## PROMPT:
Quote the items below verbatim, everything from the line containing "1280x597 pixels. Task: Pan" down to the line containing "coord(555,64)", both of those lines included.

## DATA FOR THE TASK:
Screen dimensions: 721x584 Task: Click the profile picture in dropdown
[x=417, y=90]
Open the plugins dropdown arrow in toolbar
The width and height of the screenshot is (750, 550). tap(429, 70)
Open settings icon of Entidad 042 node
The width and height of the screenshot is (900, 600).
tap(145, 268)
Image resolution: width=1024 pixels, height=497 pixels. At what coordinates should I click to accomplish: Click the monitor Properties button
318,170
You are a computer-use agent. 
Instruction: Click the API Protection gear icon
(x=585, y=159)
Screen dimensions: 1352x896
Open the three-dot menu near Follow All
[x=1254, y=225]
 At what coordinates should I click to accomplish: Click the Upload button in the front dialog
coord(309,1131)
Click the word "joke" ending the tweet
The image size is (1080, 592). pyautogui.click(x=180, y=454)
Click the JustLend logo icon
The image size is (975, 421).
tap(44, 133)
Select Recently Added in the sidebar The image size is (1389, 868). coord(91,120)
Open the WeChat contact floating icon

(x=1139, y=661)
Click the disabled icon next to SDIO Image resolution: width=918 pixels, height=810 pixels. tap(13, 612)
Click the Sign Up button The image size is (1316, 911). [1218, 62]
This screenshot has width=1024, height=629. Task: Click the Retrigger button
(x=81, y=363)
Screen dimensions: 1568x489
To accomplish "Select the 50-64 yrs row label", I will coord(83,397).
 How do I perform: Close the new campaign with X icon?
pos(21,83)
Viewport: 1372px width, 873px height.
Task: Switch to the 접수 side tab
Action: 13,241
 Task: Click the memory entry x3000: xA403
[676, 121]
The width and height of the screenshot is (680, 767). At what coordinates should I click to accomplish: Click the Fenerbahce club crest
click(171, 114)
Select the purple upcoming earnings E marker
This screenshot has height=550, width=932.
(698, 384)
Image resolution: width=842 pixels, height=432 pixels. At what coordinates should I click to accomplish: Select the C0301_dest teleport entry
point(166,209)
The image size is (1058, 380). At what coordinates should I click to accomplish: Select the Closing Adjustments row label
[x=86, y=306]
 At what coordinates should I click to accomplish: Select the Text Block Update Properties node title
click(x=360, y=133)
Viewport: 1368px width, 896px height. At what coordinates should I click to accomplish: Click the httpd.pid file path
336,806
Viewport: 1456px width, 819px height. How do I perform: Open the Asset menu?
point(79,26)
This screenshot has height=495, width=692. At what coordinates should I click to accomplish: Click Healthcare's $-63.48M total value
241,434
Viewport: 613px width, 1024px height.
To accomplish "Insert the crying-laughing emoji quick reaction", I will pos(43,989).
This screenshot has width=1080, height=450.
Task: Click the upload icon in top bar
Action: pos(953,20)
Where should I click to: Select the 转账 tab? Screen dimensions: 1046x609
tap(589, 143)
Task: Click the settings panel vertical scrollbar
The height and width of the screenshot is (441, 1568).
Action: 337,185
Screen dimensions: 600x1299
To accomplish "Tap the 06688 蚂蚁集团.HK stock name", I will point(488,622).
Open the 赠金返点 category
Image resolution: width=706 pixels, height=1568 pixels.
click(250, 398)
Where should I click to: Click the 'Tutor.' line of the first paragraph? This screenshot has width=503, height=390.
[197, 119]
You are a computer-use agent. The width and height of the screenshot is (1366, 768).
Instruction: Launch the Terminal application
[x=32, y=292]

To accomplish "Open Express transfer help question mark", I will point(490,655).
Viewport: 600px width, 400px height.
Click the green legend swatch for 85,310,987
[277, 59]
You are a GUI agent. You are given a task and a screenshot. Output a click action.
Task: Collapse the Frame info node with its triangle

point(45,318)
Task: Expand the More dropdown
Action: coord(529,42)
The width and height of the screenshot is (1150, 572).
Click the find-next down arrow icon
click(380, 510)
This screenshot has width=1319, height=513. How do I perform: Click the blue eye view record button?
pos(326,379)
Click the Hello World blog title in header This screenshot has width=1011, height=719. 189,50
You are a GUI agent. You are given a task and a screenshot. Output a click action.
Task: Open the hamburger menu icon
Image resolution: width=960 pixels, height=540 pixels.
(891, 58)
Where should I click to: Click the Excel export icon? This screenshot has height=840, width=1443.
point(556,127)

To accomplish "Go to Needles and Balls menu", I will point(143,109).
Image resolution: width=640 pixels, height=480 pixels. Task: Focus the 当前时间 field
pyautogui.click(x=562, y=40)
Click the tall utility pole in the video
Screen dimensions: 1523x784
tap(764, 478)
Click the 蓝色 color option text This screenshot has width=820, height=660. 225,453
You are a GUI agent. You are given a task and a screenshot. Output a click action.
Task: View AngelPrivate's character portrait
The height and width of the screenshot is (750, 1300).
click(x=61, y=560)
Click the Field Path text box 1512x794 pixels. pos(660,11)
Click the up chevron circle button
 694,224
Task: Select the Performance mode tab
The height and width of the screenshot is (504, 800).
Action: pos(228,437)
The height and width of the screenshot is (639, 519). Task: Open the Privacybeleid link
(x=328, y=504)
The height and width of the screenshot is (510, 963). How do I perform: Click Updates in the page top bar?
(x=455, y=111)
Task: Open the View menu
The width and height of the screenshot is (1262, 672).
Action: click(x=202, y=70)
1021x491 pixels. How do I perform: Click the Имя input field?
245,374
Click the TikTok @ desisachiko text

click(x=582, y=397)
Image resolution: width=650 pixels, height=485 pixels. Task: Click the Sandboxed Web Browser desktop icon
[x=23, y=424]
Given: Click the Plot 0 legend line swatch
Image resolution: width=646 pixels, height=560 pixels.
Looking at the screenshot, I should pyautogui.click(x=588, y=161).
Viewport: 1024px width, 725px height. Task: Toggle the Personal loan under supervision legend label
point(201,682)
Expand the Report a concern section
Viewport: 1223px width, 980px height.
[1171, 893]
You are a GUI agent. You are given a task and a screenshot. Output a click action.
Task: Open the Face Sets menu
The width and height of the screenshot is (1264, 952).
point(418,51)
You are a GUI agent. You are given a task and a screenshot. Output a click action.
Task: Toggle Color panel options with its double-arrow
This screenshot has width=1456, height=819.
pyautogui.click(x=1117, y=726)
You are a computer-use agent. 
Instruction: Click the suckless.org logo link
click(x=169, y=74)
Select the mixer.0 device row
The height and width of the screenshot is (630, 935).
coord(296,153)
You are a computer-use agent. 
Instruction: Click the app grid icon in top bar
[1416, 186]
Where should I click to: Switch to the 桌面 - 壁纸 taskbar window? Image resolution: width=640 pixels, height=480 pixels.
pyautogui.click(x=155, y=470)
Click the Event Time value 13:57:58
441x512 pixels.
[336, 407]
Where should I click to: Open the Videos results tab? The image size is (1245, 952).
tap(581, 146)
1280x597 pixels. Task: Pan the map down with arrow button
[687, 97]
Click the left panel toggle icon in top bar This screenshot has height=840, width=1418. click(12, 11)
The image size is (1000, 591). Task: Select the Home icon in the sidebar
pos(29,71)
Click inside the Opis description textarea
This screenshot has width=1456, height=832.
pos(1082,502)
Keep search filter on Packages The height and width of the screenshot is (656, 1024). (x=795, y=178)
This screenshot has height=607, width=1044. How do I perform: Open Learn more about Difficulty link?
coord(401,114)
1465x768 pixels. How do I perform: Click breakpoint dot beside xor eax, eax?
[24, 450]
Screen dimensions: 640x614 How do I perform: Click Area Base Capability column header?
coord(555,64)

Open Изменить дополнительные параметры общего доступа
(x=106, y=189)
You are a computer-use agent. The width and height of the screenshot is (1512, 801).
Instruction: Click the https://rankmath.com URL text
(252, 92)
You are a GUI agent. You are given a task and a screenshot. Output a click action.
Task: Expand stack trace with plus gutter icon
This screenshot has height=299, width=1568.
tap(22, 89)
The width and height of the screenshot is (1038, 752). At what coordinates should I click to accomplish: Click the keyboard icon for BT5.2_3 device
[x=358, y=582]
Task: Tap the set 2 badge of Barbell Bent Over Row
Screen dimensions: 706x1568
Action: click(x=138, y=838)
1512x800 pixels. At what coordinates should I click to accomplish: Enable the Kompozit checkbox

## RESPONSE TO THE TASK:
1280x597 pixels. Task: Pan the map down with arrow button
[687, 97]
Click the left panel toggle icon in top bar This screenshot has height=840, width=1418. click(12, 11)
The image size is (1000, 591). Task: Select the Home icon in the sidebar
pos(29,71)
Click inside the Opis description textarea
This screenshot has width=1456, height=832.
pos(1082,502)
Keep search filter on Packages The height and width of the screenshot is (656, 1024). (x=795, y=178)
This screenshot has height=607, width=1044. How do I perform: Open Learn more about Difficulty link?
coord(401,114)
1465x768 pixels. How do I perform: Click breakpoint dot beside xor eax, eax?
[24, 450]
Screen dimensions: 640x614 How do I perform: Click Area Base Capability column header?
coord(555,64)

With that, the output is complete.